Being as Im about to build the hub carriers, which includes all those bearings, It made me think. Some guys belive in flushing them of the factory grease and running them dry. Some guys flush them and add one drop of oil. Some others run them as they come and consider flushing them later and adding a drop or two of oil like Marvells. I lean to the third train of thought. Id like to hear yalls thoughts.

I have my way of checking bearings for grittiness and all though I used a pen for demonstration purposes, I prefer a wood pencile. Its easy to get a feel for the action of the bearing.


----------



## Cope (Oct 11, 2005)

I tend to believe that the manufacturers usually know what they aredoing with bearings and such. I agree with the 3rd scenario, except I think I might use Tri-Flow(bike shop) or Rem Oil. Both have Teflon and do a good job on bearings.


----------



## dirtracer1 (Sep 17, 2005)

i wash the grease out.....less resistance ya know.....then oil with a bearing oil. i've never really had a problem with bearing failure either.


----------



## Tol Thomas (Feb 18, 2005)

I agree with the washing the grease out and replacing with oil, much freer and the bearing life doesn't seem to show any deteriation.


----------



## cjtamu (Sep 22, 2004)

Yep, I spray 'em and use Trinity Royal oil.


----------



## Gary (May 21, 2004)

I used too, then I started running them for the first time as is. After the first day of running the car, its coming back apart anyway to look for problems etc. Then Ill flush the factory lube out.


----------



## Gary (May 21, 2004)

This will be the first trimming I have had to do. Its the where the steering block goes into the carrier. Its too tight. Im sure the servo is strong enough to overcome the friction, but several things happen if I leave it alone. It puts undo stress on my new $75 9402. That aint gonna happen. 

It slows steering response and also uses up more battery power. When running a 4 wheel drive car using a 10x2 motor, its a good idea to save as much battery power as possible.


----------



## Gary (May 21, 2004)

A flat surface and some 220 grit is my weapon of choice. Just take a little off on *both sides* untill you like the fit.

On a side note, my flat surface of choice is a kitchen counter top. If your married, I wouldnt try this at home.
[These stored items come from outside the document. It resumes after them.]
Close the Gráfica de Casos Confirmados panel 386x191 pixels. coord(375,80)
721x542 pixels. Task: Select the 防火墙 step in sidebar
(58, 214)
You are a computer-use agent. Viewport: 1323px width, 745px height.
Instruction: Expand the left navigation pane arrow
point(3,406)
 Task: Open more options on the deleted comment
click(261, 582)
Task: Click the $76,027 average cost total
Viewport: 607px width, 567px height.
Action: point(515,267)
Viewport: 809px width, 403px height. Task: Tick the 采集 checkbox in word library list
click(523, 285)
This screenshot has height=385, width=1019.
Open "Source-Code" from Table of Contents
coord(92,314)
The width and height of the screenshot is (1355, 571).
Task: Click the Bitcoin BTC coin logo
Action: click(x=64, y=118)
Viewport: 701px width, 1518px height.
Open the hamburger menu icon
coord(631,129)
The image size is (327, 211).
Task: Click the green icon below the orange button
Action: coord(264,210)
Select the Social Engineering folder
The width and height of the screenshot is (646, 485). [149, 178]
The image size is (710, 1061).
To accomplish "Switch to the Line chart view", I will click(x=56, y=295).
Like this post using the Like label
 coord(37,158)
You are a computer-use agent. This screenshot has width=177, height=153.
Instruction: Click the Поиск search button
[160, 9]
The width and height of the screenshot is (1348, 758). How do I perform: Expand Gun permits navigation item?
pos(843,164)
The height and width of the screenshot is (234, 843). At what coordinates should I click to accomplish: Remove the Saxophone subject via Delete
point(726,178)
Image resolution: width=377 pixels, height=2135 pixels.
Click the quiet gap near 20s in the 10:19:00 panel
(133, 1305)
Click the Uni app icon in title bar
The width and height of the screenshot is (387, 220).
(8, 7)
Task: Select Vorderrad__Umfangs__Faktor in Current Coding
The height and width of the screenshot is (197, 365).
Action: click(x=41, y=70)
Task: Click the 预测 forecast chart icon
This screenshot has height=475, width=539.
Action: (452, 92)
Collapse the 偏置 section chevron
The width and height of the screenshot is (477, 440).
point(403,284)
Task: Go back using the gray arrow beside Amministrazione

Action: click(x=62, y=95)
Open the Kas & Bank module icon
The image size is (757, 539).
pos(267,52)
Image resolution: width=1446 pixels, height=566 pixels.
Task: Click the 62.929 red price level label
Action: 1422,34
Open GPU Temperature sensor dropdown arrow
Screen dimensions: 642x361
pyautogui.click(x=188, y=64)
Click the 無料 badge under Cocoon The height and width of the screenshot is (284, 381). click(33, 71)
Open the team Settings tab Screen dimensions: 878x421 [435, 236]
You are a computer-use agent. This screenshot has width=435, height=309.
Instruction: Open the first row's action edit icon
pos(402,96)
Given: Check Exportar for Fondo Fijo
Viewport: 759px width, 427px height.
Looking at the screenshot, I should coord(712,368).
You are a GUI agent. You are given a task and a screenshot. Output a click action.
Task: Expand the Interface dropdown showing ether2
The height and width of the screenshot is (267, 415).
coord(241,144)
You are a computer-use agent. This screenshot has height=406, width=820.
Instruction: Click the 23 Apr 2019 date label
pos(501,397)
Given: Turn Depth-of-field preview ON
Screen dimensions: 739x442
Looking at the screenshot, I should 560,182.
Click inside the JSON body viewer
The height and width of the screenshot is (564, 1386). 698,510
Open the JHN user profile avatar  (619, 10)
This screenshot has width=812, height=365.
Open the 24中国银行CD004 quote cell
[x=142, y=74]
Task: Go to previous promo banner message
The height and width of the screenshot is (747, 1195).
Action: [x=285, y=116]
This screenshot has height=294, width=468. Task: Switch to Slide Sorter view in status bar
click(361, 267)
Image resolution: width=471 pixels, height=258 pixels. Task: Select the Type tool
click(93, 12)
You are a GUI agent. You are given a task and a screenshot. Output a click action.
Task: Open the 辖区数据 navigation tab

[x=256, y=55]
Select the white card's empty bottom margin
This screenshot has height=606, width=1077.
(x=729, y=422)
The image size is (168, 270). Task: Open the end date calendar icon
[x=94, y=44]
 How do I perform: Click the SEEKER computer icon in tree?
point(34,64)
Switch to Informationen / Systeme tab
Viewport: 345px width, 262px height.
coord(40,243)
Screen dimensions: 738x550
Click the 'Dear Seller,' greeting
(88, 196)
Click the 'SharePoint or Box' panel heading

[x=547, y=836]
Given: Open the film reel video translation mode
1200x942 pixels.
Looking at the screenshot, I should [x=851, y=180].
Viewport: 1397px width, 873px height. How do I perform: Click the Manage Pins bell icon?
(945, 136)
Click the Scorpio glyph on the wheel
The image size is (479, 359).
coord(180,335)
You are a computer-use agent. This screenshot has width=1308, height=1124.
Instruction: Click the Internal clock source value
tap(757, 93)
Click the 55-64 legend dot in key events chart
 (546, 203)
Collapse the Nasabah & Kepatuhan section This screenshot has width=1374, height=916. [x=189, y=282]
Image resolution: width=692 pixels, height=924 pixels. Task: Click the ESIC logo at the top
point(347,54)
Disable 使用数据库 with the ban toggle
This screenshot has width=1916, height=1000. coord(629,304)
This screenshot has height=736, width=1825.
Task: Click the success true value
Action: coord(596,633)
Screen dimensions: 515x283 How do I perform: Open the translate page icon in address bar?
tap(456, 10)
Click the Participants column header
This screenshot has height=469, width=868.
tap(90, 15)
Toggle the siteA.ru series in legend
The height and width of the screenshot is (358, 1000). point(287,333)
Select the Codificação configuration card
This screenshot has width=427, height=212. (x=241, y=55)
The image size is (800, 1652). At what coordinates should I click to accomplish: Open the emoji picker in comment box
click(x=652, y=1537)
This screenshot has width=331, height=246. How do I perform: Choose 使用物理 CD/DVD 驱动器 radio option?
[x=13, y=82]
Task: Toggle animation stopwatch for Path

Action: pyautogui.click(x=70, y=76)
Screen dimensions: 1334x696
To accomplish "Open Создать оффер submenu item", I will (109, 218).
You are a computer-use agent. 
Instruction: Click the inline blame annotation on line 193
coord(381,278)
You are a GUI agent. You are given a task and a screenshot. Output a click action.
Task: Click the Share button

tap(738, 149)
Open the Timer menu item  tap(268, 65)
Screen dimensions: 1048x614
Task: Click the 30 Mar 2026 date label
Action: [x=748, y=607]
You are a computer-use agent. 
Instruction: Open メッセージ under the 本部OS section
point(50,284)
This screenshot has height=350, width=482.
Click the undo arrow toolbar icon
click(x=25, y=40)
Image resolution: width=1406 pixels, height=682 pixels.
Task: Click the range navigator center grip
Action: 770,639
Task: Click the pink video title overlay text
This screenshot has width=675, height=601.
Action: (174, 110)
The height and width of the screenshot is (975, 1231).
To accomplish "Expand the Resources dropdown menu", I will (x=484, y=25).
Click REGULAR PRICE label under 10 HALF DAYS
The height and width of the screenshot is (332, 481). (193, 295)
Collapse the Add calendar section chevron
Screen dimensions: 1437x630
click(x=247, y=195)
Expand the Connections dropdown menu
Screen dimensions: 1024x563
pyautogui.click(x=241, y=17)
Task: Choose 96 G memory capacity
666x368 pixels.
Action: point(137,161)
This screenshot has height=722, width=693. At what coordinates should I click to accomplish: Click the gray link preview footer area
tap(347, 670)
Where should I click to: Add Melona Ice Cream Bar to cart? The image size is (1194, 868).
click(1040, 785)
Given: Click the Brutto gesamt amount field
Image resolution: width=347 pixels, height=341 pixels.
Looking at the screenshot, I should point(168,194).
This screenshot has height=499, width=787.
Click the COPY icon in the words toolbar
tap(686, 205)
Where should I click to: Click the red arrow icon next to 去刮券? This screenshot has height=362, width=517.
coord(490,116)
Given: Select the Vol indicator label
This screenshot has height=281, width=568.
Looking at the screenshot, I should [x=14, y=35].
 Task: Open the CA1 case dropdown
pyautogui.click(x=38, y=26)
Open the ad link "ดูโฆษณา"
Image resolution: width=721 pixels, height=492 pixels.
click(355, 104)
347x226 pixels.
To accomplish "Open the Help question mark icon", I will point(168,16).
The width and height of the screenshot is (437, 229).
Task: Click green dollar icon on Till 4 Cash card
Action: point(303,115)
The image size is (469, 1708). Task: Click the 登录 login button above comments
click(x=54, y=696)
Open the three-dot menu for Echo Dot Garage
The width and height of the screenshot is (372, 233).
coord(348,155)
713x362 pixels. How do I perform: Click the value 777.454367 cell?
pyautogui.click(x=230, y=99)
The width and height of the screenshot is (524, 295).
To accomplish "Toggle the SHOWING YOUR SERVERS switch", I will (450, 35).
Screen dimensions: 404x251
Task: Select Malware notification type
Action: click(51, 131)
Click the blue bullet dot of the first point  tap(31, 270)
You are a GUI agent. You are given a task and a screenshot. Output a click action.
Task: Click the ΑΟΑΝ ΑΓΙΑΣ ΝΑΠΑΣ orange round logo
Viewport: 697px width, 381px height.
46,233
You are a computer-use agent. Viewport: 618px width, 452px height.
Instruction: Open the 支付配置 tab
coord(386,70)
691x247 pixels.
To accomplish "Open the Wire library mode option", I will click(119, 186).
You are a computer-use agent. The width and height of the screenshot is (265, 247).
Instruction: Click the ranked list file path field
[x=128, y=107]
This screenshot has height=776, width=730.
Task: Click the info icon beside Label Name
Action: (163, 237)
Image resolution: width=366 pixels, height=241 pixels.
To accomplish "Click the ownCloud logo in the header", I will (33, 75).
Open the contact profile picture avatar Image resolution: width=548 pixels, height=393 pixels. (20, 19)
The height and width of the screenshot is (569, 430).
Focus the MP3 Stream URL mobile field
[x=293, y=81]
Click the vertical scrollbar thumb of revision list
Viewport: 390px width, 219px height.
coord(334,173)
*WARNING: *Proffesional single guy on a closed course. Do *NOT *try this at home!


----------



## Gary (May 21, 2004)

Enter "Murphy's Law" here. The left side went just fine, the right side was another story. No matter what I did, when I tightened up the ball stud and the shoulder screw on the bottom, the steering block would tighten up too much. It didnt matter what I did. I tried shims, I tried everything I could think of. I choose to use loctite and back the ball stud and screw out slightly.

That, will bug me! LOL


----------



## Gary (May 21, 2004)

Welp, I got all 4 blocks and CVDs mounted. Friday Ill do the tierods. Tomarrow, Thursday, Ill be wrenching on the gas truck and getting it ready for Seaweed though. Not only has he made a generous donation to a needy family up on TTMB, he has offered a generous donation to the charity race.

I like this guy!


----------



## GoFaster (May 4, 2005)

still not finished with that car? hehehe


----------



## Hoover (May 27, 2004)

Gary I told you to finish your car and then mess with that. I'm not in a big hurry....ok so I'm lying lol....nah really finish your car first you originated the donations and I just did half of it...


----------



## Gary (May 21, 2004)

Seaweed said:


> Gary I told you to finish your car and then mess with that. I'm not in a big hurry....ok so I'm lying lol....nah really finish your car first you originated the donations and I just did half of it...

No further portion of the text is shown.